- [Записи о том, где находятся пункты]
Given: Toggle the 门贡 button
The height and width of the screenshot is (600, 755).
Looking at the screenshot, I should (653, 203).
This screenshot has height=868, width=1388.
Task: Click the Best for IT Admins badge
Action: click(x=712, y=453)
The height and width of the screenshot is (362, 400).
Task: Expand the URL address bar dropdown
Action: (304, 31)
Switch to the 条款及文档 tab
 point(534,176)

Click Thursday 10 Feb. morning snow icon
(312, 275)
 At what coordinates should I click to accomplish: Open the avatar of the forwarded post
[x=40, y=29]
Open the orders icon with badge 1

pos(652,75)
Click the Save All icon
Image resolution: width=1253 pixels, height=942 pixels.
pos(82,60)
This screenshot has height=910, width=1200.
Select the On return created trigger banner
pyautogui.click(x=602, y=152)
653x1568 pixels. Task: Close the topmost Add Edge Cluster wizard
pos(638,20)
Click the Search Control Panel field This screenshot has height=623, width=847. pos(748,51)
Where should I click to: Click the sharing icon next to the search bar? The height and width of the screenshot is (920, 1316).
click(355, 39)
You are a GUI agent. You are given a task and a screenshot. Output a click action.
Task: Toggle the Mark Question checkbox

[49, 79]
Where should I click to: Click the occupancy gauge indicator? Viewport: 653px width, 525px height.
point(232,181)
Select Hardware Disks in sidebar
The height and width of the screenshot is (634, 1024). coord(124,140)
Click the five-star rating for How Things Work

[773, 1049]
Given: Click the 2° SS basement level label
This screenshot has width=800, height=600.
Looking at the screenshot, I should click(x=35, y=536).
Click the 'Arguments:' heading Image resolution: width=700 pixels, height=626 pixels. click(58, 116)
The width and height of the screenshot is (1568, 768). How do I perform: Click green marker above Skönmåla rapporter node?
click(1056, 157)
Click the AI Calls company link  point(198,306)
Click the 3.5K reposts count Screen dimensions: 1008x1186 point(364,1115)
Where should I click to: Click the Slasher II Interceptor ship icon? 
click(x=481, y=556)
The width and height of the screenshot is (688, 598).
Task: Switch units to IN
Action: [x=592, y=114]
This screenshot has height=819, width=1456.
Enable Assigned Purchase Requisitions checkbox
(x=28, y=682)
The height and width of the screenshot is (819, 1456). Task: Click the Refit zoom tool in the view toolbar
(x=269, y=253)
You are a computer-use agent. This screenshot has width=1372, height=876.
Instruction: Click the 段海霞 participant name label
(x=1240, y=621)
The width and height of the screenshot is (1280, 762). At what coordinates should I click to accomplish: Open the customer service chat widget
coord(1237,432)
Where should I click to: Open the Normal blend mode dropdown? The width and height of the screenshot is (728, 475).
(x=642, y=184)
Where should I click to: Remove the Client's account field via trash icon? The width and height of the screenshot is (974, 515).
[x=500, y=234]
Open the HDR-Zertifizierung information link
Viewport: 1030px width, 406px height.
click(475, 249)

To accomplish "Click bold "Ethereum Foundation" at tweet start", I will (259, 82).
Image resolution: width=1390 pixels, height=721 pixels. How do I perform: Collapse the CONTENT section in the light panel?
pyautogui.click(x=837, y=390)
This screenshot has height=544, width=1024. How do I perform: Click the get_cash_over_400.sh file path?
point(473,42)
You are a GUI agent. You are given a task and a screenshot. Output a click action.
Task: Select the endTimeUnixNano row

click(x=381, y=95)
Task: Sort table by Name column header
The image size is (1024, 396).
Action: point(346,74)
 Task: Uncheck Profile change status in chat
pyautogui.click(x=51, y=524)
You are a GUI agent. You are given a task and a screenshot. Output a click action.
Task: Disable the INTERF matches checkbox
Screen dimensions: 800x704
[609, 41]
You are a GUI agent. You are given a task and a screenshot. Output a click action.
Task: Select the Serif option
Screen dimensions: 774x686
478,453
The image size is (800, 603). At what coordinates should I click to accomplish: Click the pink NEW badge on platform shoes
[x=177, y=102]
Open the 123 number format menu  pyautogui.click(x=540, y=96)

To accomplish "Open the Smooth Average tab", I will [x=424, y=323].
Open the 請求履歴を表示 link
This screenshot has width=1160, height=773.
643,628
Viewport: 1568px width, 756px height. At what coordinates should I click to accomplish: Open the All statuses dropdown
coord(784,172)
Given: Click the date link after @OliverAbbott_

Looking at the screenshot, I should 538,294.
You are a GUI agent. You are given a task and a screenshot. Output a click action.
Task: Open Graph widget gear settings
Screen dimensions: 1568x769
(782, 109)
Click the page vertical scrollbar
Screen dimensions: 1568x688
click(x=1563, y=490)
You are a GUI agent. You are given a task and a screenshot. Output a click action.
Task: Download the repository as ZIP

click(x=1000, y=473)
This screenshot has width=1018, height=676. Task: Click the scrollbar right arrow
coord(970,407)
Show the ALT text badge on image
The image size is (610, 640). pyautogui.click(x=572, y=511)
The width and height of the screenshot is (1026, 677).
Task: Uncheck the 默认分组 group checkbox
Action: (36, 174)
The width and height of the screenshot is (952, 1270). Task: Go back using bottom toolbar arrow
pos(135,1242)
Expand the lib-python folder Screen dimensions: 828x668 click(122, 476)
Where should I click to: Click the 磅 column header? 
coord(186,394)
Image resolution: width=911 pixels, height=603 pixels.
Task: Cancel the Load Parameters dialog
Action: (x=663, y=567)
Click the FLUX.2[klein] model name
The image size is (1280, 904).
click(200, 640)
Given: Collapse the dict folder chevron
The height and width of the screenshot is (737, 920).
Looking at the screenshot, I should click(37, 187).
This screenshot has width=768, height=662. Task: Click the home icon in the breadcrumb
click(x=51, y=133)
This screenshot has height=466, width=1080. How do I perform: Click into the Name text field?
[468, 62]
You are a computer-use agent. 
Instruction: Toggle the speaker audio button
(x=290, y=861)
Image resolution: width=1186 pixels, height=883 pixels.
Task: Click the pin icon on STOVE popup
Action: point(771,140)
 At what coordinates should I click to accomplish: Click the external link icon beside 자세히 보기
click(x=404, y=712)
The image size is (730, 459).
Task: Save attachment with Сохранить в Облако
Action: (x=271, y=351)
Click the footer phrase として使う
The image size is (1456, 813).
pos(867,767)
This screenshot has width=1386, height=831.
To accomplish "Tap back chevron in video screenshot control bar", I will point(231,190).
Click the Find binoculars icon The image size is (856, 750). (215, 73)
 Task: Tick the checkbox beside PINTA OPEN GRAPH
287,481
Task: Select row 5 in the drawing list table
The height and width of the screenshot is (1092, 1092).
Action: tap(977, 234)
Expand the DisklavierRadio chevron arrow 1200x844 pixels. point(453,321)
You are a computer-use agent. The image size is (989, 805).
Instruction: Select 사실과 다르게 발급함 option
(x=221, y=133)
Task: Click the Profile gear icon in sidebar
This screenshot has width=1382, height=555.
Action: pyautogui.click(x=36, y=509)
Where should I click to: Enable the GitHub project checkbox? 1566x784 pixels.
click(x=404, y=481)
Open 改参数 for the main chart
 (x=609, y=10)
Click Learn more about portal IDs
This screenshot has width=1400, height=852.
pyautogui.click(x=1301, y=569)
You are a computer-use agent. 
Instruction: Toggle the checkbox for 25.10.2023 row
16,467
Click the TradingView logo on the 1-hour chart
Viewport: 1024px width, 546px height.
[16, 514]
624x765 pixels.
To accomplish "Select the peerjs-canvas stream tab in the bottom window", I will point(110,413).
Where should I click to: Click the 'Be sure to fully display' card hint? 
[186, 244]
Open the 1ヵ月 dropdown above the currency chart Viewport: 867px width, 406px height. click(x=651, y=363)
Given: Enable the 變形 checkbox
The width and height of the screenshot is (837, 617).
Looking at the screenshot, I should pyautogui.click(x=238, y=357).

- [Краткое задание] Переименуйте во всех пунктах «Where should I click to:» в «Where do I click to:» и приведите эти строки заново, больше ничего в них не меняя.

- [Полный ответ]
Given: Toggle the 门贡 button
The height and width of the screenshot is (600, 755).
Looking at the screenshot, I should (653, 203).
This screenshot has height=868, width=1388.
Task: Click the Best for IT Admins badge
Action: click(x=712, y=453)
The height and width of the screenshot is (362, 400).
Task: Expand the URL address bar dropdown
Action: (304, 31)
Switch to the 条款及文档 tab
 point(534,176)

Click Thursday 10 Feb. morning snow icon
(312, 275)
 At what coordinates should I click to accomplish: Open the avatar of the forwarded post
[x=40, y=29]
Open the orders icon with badge 1

pos(652,75)
Click the Save All icon
Image resolution: width=1253 pixels, height=942 pixels.
pos(82,60)
This screenshot has height=910, width=1200.
Select the On return created trigger banner
pyautogui.click(x=602, y=152)
653x1568 pixels. Task: Close the topmost Add Edge Cluster wizard
pos(638,20)
Click the Search Control Panel field This screenshot has height=623, width=847. pos(748,51)
Where do I click to: Click the sharing icon next to the search bar? The height and width of the screenshot is (920, 1316).
click(355, 39)
You are a GUI agent. You are given a task and a screenshot. Output a click action.
Task: Toggle the Mark Question checkbox

[49, 79]
Where do I click to: Click the occupancy gauge indicator? Viewport: 653px width, 525px height.
point(232,181)
Select Hardware Disks in sidebar
The height and width of the screenshot is (634, 1024). coord(124,140)
Click the five-star rating for How Things Work

[773, 1049]
Given: Click the 2° SS basement level label
This screenshot has width=800, height=600.
Looking at the screenshot, I should click(x=35, y=536).
Click the 'Arguments:' heading Image resolution: width=700 pixels, height=626 pixels. click(58, 116)
The width and height of the screenshot is (1568, 768). How do I perform: Click green marker above Skönmåla rapporter node?
click(1056, 157)
Click the AI Calls company link  point(198,306)
Click the 3.5K reposts count Screen dimensions: 1008x1186 point(364,1115)
Where do I click to: Click the Slasher II Interceptor ship icon? 
click(x=481, y=556)
The width and height of the screenshot is (688, 598).
Task: Switch units to IN
Action: [x=592, y=114]
This screenshot has height=819, width=1456.
Enable Assigned Purchase Requisitions checkbox
(x=28, y=682)
The height and width of the screenshot is (819, 1456). Task: Click the Refit zoom tool in the view toolbar
(x=269, y=253)
You are a computer-use agent. This screenshot has width=1372, height=876.
Instruction: Click the 段海霞 participant name label
(x=1240, y=621)
The width and height of the screenshot is (1280, 762). At what coordinates should I click to accomplish: Open the customer service chat widget
coord(1237,432)
Where do I click to: Open the Normal blend mode dropdown? The width and height of the screenshot is (728, 475).
(x=642, y=184)
Where do I click to: Remove the Client's account field via trash icon? The width and height of the screenshot is (974, 515).
[x=500, y=234]
Open the HDR-Zertifizierung information link
Viewport: 1030px width, 406px height.
click(475, 249)

To accomplish "Click bold "Ethereum Foundation" at tweet start", I will (259, 82).
Image resolution: width=1390 pixels, height=721 pixels. How do I perform: Collapse the CONTENT section in the light panel?
pyautogui.click(x=837, y=390)
This screenshot has height=544, width=1024. How do I perform: Click the get_cash_over_400.sh file path?
point(473,42)
You are a GUI agent. You are given a task and a screenshot. Output a click action.
Task: Select the endTimeUnixNano row

click(x=381, y=95)
Task: Sort table by Name column header
The image size is (1024, 396).
Action: point(346,74)
 Task: Uncheck Profile change status in chat
pyautogui.click(x=51, y=524)
You are a GUI agent. You are given a task and a screenshot. Output a click action.
Task: Disable the INTERF matches checkbox
Screen dimensions: 800x704
[609, 41]
You are a GUI agent. You are given a task and a screenshot. Output a click action.
Task: Select the Serif option
Screen dimensions: 774x686
478,453
The image size is (800, 603). At what coordinates should I click to accomplish: Click the pink NEW badge on platform shoes
[x=177, y=102]
Open the 123 number format menu  pyautogui.click(x=540, y=96)

To accomplish "Open the Smooth Average tab", I will [x=424, y=323].
Open the 請求履歴を表示 link
This screenshot has width=1160, height=773.
643,628
Viewport: 1568px width, 756px height. At what coordinates should I click to accomplish: Open the All statuses dropdown
coord(784,172)
Given: Click the date link after @OliverAbbott_

Looking at the screenshot, I should 538,294.
You are a GUI agent. You are given a task and a screenshot. Output a click action.
Task: Open Graph widget gear settings
Screen dimensions: 1568x769
(782, 109)
Click the page vertical scrollbar
Screen dimensions: 1568x688
click(x=1563, y=490)
You are a GUI agent. You are given a task and a screenshot. Output a click action.
Task: Download the repository as ZIP

click(x=1000, y=473)
This screenshot has width=1018, height=676. Task: Click the scrollbar right arrow
coord(970,407)
Show the ALT text badge on image
The image size is (610, 640). pyautogui.click(x=572, y=511)
The width and height of the screenshot is (1026, 677).
Task: Uncheck the 默认分组 group checkbox
Action: (36, 174)
The width and height of the screenshot is (952, 1270). Task: Go back using bottom toolbar arrow
pos(135,1242)
Expand the lib-python folder Screen dimensions: 828x668 click(122, 476)
Where do I click to: Click the 磅 column header? 
coord(186,394)
Image resolution: width=911 pixels, height=603 pixels.
Task: Cancel the Load Parameters dialog
Action: (x=663, y=567)
Click the FLUX.2[klein] model name
The image size is (1280, 904).
click(200, 640)
Given: Collapse the dict folder chevron
The height and width of the screenshot is (737, 920).
Looking at the screenshot, I should click(37, 187).
This screenshot has width=768, height=662. Task: Click the home icon in the breadcrumb
click(x=51, y=133)
This screenshot has height=466, width=1080. How do I perform: Click into the Name text field?
[468, 62]
You are a computer-use agent. 
Instruction: Toggle the speaker audio button
(x=290, y=861)
Image resolution: width=1186 pixels, height=883 pixels.
Task: Click the pin icon on STOVE popup
Action: point(771,140)
 At what coordinates should I click to accomplish: Click the external link icon beside 자세히 보기
click(x=404, y=712)
The image size is (730, 459).
Task: Save attachment with Сохранить в Облако
Action: (x=271, y=351)
Click the footer phrase として使う
The image size is (1456, 813).
pos(867,767)
This screenshot has width=1386, height=831.
To accomplish "Tap back chevron in video screenshot control bar", I will point(231,190).
Click the Find binoculars icon The image size is (856, 750). (215, 73)
 Task: Tick the checkbox beside PINTA OPEN GRAPH
287,481
Task: Select row 5 in the drawing list table
The height and width of the screenshot is (1092, 1092).
Action: tap(977, 234)
Expand the DisklavierRadio chevron arrow 1200x844 pixels. point(453,321)
You are a computer-use agent. The image size is (989, 805).
Instruction: Select 사실과 다르게 발급함 option
(x=221, y=133)
Task: Click the Profile gear icon in sidebar
This screenshot has width=1382, height=555.
Action: pyautogui.click(x=36, y=509)
Where do I click to: Enable the GitHub project checkbox? 1566x784 pixels.
click(x=404, y=481)
Open 改参数 for the main chart
 (x=609, y=10)
Click Learn more about portal IDs
This screenshot has width=1400, height=852.
pyautogui.click(x=1301, y=569)
You are a computer-use agent. 
Instruction: Toggle the checkbox for 25.10.2023 row
16,467
Click the TradingView logo on the 1-hour chart
Viewport: 1024px width, 546px height.
[16, 514]
624x765 pixels.
To accomplish "Select the peerjs-canvas stream tab in the bottom window", I will point(110,413).
Where do I click to: Click the 'Be sure to fully display' card hint? 
[186, 244]
Open the 1ヵ月 dropdown above the currency chart Viewport: 867px width, 406px height. click(x=651, y=363)
Given: Enable the 變形 checkbox
The width and height of the screenshot is (837, 617).
Looking at the screenshot, I should pyautogui.click(x=238, y=357).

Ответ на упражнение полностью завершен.